───── Recorded information

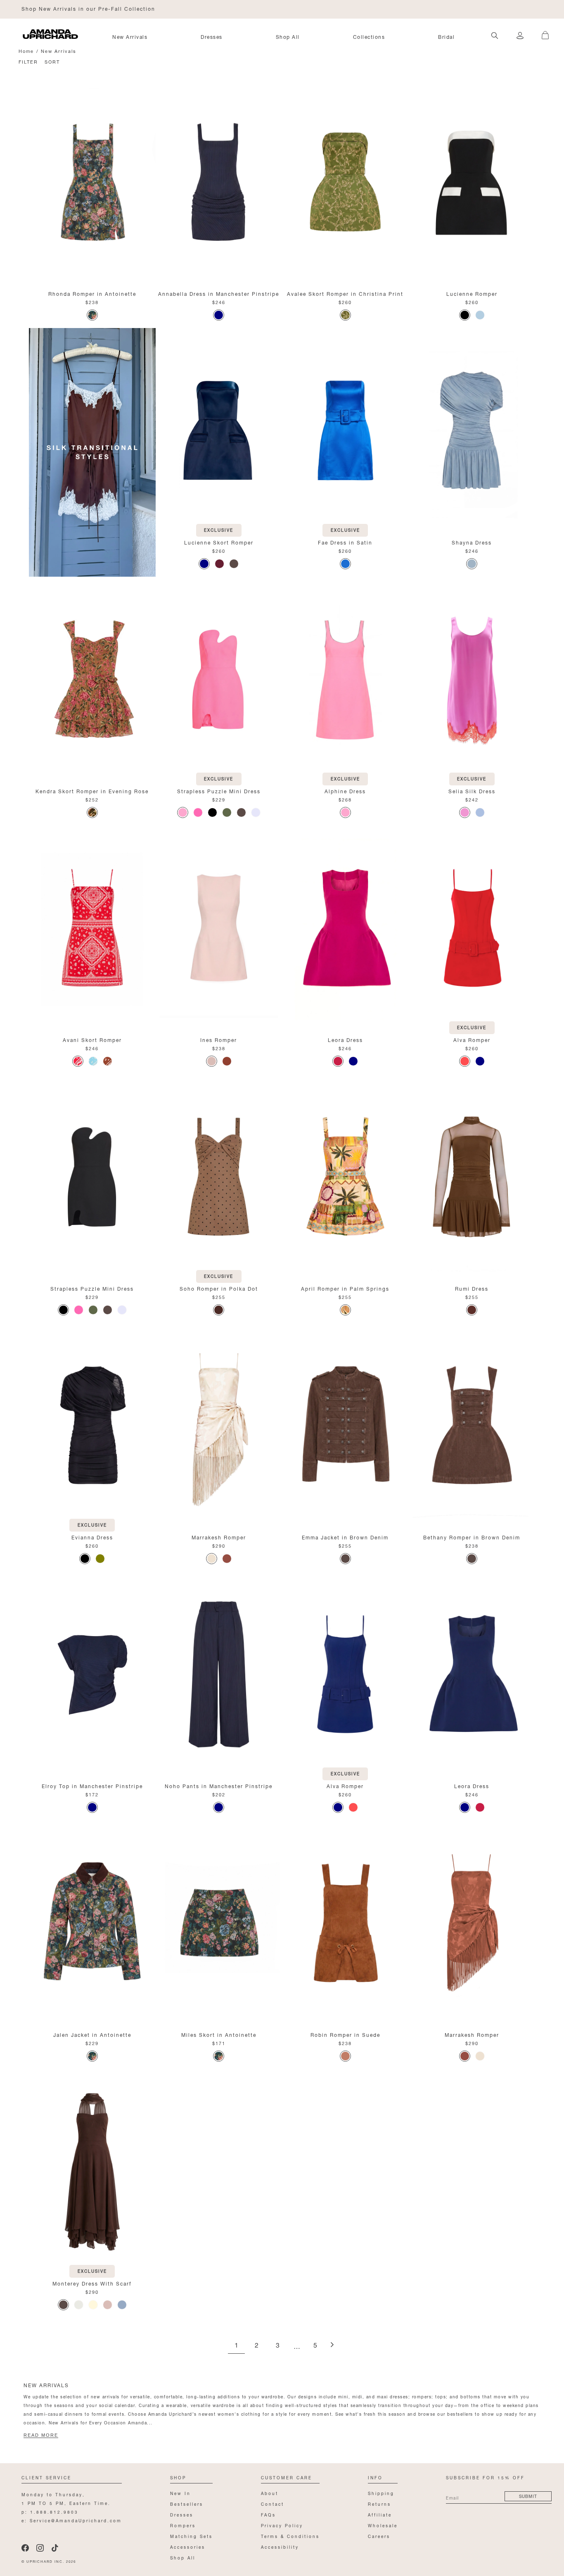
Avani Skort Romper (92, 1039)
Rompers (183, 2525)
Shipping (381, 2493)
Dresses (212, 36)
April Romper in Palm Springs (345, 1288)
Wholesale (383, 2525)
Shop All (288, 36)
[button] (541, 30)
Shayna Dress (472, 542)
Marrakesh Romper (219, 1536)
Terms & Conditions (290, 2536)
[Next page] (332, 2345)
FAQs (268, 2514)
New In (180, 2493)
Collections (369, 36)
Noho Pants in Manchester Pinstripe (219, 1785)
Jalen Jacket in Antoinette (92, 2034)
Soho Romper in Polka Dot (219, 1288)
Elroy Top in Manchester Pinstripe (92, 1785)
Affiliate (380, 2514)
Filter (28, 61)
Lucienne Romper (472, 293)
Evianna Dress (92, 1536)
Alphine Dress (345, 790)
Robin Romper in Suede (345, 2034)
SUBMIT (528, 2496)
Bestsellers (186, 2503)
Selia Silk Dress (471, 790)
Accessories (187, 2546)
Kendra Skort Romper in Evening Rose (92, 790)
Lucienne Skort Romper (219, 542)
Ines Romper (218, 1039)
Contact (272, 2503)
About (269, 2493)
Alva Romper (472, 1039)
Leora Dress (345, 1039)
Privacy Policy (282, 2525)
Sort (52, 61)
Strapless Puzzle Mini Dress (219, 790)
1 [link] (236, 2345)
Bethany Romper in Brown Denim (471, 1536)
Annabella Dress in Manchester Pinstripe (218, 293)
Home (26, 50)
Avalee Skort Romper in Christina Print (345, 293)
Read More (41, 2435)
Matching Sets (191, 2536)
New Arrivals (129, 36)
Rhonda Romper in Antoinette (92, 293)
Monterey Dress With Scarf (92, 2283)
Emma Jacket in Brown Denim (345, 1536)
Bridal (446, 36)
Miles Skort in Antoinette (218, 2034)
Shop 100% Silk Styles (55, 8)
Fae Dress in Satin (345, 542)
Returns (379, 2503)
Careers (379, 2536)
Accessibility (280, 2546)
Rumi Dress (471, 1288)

──────────

- What to produce -
Your task is to transcribe, with no changes, only the lines of the listing above that lie between the line holding "Shipping (381, 2493)" and the line holding "New In (180, 2493)", inclusive.

- Task output -
Shipping (381, 2493)
Dresses (212, 36)
April Romper in Palm Springs (345, 1288)
Wholesale (383, 2525)
Shop All (288, 36)
[button] (541, 30)
Shayna Dress (472, 542)
Marrakesh Romper (219, 1536)
Terms & Conditions (290, 2536)
[Next page] (332, 2345)
FAQs (268, 2514)
New In (180, 2493)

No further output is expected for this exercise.